_Problems and tasks_:
[a] From the TfL press release, repeat everything from "Of these, almost" down to "London more affordably.".
[b] Using the TfL press release, answer the following:
(i) When was the contactless payment system first launched on London's buses?
(ii) What share of pay as you go journeys were made using contactless in early 2016?
(iii) How many 'Hopper' journeys have been made using contactless since that fare launched?

From TfL press release
London's transport network has now seen more than one billion pay as you go journeys made by contactless payment cards - as the new payment option has substantially changed the way customers pay for their travel around the city.
The landmark figures, published today by TfL, show that, on average, two million journeys are now made using contactless every day.
In total, 40% of all pay as you go journeys are now made using contactless. This is up from 25% in early 2016.
Of these, almost one in 10 contactless transactions are now made using mobile devices, with more than 31 million journeys made specifically using mobile phones in London in the last 12 months.
Best value fare
TfL's contactless payment system was first launched on London's buses in December 2012 and expanded to cover Tube and rail services in London in September 2014.
The system automatically calculates the best value fare based on the customer's specific journey history and then charges them at the end of the day - ensuring they always pay the lowest fare in the easiest and most convenient way.
This means that customers could save money compared to buying a Travelcard, helping them to travel around London more affordably.
In the future, contactless will also be expanded to cover the Elizabeth line, which will see services running from Reading and Heathrow in the west to Shenfield and Abbey Wood in the east by December 2019.
Last year, TfL signed a deal worth up to £15m with Cubic Transportation Systems (CTS) allowing them to adapt the Capital's contactless ticketing system worldwide.
It is the first of a number of planned agreements to sell TfL's expertise both at home and abroad - a key manifesto commitment for the Mayor.
Since then, CTS has progressed discussions with a number of world cities, including Sydney and Miami, to introduce contactless ticketing technology to their transport networks in the future.
Make life easier
Customers from more than 100 countries have now used contactless payment cards and mobile devices to make journeys on the Capital's public transport network, with more than 20 new countries, including Estonia, Morocco and Peru, having been seen for the first time in the last year.
Contactless is one of a range of improvements to make life easier and cheaper for customers.
Since it launched last September, more than 25 million 'Hopper' journeys, which allow customers to have a second bus or tram journey for free if made within one hour, have been specifically made using contactless - helping save Londoners even more money.
Sadiq Khan, Mayor of London, said: 'I'm delighted that we've hit one billion contactless journeys in London.
'The dramatic increase in the use of contactless over the last year shows the real progress we've made making journeys easier and more convenient for busy Londoners and also visitors to our city.
'London continues to lead the way in terms of contactless payment around the world, and the money we make selling TfL's innovation and expertise to other major global cities will allow us to put further money into improving London's own transport network.'
Even more convenient
Shashi Verma, Chief Technology Officer at Transport for London, said: 'Contactless payments have completely transformed the way people pay for travel in London and it's great to see more than 1 billion journeys now made across the Capital's transport network.

_Dataset content_:
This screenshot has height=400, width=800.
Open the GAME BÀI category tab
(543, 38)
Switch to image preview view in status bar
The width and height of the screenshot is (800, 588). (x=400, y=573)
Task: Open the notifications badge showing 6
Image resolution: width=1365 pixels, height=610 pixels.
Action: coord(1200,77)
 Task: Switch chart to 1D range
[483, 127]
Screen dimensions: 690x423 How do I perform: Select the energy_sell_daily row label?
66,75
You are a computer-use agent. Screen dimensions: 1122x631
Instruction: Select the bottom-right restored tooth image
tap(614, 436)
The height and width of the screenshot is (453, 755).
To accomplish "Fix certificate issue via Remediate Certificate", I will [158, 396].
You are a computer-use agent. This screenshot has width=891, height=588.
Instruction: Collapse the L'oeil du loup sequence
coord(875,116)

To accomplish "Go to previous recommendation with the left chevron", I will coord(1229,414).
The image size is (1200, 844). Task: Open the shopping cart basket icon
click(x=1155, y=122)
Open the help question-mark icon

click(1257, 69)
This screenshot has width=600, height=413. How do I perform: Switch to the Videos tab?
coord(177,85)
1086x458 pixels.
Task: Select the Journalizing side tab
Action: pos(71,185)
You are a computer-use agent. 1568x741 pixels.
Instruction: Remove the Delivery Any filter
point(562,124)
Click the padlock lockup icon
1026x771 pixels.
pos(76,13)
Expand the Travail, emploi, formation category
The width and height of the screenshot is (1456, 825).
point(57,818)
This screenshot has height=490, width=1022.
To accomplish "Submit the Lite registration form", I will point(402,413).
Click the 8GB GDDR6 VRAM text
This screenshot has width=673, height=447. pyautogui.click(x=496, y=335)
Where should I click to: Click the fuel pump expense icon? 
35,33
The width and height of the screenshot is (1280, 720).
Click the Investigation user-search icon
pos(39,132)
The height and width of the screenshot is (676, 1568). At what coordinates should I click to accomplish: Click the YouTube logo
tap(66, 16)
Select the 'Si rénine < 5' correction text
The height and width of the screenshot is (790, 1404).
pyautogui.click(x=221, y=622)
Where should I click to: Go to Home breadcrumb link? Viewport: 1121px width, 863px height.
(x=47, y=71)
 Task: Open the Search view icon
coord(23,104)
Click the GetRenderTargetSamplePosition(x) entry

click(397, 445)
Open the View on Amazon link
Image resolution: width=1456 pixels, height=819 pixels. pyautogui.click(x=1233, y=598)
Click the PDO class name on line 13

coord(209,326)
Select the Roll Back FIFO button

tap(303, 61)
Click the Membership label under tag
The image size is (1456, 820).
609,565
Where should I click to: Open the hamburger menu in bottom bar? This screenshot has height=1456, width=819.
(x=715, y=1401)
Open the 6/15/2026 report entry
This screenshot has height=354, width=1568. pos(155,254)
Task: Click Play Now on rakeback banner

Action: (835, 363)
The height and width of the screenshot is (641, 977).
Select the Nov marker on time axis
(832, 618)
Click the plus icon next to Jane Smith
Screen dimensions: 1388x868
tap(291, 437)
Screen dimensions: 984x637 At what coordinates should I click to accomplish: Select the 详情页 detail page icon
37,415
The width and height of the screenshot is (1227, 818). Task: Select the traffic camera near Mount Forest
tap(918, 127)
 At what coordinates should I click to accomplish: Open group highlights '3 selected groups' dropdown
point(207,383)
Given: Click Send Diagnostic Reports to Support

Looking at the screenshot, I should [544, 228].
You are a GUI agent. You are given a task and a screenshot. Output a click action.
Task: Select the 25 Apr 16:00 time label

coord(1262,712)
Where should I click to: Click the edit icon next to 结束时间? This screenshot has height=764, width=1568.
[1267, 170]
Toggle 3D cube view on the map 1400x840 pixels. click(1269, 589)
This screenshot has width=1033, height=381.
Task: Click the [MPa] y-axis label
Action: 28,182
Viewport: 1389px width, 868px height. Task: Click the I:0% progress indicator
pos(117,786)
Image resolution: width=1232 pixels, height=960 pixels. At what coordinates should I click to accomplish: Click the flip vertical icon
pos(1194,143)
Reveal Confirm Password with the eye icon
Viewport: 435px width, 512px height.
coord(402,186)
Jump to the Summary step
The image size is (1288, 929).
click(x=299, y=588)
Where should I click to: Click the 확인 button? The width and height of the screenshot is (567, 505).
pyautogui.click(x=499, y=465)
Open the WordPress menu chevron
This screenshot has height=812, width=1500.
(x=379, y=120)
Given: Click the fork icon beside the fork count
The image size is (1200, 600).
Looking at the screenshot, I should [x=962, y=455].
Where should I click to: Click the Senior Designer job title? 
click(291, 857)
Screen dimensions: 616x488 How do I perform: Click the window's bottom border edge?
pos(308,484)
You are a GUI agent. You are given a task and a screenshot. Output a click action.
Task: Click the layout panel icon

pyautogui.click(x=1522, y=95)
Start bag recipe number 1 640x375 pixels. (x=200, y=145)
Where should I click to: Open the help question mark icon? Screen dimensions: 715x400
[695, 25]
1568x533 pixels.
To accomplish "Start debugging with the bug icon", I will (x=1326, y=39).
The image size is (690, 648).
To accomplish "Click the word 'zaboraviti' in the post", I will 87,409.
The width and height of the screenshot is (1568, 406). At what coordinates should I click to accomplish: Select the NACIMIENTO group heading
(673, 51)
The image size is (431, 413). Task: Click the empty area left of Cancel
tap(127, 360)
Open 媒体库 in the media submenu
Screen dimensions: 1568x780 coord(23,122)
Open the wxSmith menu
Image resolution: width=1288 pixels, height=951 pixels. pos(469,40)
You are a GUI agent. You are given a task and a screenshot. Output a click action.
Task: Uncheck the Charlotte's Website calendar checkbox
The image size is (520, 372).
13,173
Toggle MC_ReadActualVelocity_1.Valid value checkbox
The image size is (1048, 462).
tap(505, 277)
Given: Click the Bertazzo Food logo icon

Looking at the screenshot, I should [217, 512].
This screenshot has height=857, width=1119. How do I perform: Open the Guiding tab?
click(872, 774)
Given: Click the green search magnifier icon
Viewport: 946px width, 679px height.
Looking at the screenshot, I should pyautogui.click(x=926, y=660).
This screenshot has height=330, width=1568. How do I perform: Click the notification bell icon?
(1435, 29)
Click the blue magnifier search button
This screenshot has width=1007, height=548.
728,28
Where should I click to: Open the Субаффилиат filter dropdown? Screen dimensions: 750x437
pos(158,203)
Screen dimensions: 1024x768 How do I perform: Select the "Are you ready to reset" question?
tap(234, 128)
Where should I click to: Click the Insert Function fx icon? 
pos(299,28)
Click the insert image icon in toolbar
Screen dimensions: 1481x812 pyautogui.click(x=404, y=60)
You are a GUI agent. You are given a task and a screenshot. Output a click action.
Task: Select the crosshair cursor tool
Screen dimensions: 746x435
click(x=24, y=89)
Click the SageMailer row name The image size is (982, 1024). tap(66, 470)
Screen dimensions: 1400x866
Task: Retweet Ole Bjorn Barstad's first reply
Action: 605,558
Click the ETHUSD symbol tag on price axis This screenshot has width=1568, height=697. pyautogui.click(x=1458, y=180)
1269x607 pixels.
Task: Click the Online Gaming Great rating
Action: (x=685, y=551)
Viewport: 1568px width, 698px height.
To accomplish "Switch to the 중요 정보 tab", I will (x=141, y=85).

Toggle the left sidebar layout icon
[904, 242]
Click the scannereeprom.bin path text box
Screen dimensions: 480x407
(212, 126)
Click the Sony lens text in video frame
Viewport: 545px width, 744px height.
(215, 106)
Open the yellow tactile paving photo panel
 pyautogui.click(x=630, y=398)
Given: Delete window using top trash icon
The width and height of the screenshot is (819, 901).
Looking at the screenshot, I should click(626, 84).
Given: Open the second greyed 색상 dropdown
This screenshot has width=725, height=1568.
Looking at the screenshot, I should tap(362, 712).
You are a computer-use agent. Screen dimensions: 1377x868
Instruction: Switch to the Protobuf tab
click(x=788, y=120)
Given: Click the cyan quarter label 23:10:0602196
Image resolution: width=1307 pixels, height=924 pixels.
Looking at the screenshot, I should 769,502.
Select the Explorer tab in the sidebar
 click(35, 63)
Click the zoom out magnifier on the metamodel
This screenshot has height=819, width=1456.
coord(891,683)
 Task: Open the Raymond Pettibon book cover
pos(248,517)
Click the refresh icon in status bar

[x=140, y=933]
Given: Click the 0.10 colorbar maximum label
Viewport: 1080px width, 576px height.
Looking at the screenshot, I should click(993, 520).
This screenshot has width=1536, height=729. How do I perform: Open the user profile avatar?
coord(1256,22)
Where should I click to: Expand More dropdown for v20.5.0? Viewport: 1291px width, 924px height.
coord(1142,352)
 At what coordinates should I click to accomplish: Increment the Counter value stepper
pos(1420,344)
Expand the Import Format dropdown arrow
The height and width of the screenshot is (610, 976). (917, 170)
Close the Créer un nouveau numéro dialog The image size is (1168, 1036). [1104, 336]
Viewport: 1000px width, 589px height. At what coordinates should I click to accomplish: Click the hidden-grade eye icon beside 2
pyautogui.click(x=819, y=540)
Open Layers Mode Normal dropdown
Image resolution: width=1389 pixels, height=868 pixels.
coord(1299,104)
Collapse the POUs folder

_Replies_:
[a]
Of these, almost one in 10 contactless transactions are now made using mobile devices, with more than 31 million journeys made specifically using mobile phones in London in the last 12 months.
Best value fare
TfL's contactless payment system was first launched on London's buses in December 2012 and expanded to cover Tube and rail services in London in September 2014.
The system automatically calculates the best value fare based on the customer's specific journey history and then charges them at the end of the day - ensuring they always pay the lowest fare in the easiest and most convenient way.
This means that customers could save money compared to buying a Travelcard, helping them to travel around London more affordably.

[b]
(i) December 2012
(ii) 25%
(iii) More than 25 million